Minnesota Medical Home
Information for Youth and Young Adults
"I believe that transition is important to people my age because it can teach great responsibility that gives us a say in what we do in our lives. Be in charge of what happens with your own health care is majorly important and a skill that one will find important and useful throughout their whole life."
Justine, Youth Leadership Network Member
Tips for Planning for the Future
Becoming an Informed Healthcare Consumer
Build a relationship with your provider. Think about how you want to talk with your doctor. Think about how you might want to take on more responsibility for your care and how the doctor can assist you in learning more about your health and caring for yourself. Talk about your future and what your plans are for school, employment, relationships, etc.
- Bring a list of your questions. Take some time before an appointment to write down your questions. Take the list with you to the appointment. While at the appointment, be sure to ask questions about anything you do not understand. Some good questions might be: what do I need to do? Then-why is it important to do this? This will assist you to better understand your health needs and help you to follow what the doctor asks you to do.
··········
→ **Problem set**
• A. Rewrite the youth health care text starting at "Justine, Youth Leadership" and ending at "asks you to do.", with "doctor" changed to "physician".
• B. Extend the youth health care text, starting after its last sentence.
··········
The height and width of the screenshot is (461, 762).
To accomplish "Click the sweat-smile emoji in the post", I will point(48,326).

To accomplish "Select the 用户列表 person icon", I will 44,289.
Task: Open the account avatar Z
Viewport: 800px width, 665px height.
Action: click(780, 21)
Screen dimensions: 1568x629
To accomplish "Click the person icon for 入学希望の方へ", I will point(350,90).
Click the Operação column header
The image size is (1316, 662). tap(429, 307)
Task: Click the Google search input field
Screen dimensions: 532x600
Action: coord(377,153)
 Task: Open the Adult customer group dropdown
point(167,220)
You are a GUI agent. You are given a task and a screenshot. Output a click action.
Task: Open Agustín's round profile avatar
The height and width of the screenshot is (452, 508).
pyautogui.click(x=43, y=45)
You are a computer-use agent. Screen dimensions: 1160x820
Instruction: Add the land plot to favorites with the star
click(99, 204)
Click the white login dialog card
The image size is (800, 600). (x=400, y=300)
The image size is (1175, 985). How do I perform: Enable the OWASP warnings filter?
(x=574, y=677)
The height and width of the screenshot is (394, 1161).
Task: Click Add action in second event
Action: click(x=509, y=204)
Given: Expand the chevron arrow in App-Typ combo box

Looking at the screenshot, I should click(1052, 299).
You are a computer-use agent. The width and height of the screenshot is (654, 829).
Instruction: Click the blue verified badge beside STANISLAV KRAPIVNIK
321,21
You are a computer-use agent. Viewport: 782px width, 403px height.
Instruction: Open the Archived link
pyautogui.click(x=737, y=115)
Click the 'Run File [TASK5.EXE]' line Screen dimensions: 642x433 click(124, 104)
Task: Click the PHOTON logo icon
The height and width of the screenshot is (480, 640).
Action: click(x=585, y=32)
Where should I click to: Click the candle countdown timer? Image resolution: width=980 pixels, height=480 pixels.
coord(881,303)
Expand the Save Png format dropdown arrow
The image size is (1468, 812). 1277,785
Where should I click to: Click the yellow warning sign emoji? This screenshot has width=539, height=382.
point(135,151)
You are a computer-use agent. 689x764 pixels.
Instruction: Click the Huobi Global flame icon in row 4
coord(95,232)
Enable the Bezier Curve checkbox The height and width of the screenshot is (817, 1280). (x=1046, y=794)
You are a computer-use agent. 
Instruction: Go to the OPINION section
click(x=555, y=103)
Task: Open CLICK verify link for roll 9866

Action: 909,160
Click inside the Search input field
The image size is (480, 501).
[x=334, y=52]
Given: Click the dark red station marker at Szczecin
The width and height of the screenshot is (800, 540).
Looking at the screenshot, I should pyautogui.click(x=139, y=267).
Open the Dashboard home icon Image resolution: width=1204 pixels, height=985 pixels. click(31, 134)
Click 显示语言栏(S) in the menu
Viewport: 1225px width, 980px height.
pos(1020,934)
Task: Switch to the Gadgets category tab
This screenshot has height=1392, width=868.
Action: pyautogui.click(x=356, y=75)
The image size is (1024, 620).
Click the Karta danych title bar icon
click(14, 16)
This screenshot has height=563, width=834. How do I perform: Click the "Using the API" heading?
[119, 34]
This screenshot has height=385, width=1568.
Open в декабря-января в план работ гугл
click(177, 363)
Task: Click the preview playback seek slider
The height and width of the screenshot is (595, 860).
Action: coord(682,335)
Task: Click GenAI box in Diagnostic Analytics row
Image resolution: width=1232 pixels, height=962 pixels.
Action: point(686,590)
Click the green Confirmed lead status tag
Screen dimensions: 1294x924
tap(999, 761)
··········
→ **Your responses**
• A.
Justine, Youth Leadership Network Member
Tips for Planning for the Future
Becoming an Informed Healthcare Consumer
Build a relationship with your provider. Think about how you want to talk with your physician. Think about how you might want to take on more responsibility for your care and how the physician can assist you in learning more about your health and caring for yourself. Talk about your future and what your plans are for school, employment, relationships, etc.
- Bring a list of your questions. Take some time before an appointment to write down your questions. Take the list with you to the appointment. While at the appointment, be sure to ask questions about anything you do not understand. Some good questions might be: what do I need to do? Then-why is it important to do this? This will assist you to better understand your health needs and help you to follow what the physician asks you to do.

• B.
- Carry health information in your wallet such as a care plan which summarizes your special health care needs. Carry a list of medications with you at all times.
- Connect with peers like yourself. Get involved with camps or support groups. Meeting other youth with the same or similar health care needs can help you learn more about your health and give you new friends who understand your special needs and share similar feelings and experiences. Ask your doctor about opportunities to meet other youth with special health care needs or disabilities. Are there activities in the community like teen gatherings or are there other youth he provides care for who might want to meet.
- Know about your diagnosis and how to manage your special health needs. Be confident in your knowledge of your medical care.
- Keep your appointments. If you are unable to come to your appointment, call ahead and re-schedule. Talk to your doctor about scheduling appointments at times that do not interfere with school or after school activities.
- Have a support system with family/friends. Having a support system to assist you in your health care needs, or making important decisions will make it easier for you to begin to take more responsibility for your own healthcare. Even after you are an adult, it is important to have a support system to be there to help problem solve or brainstorm ways to stay healthy.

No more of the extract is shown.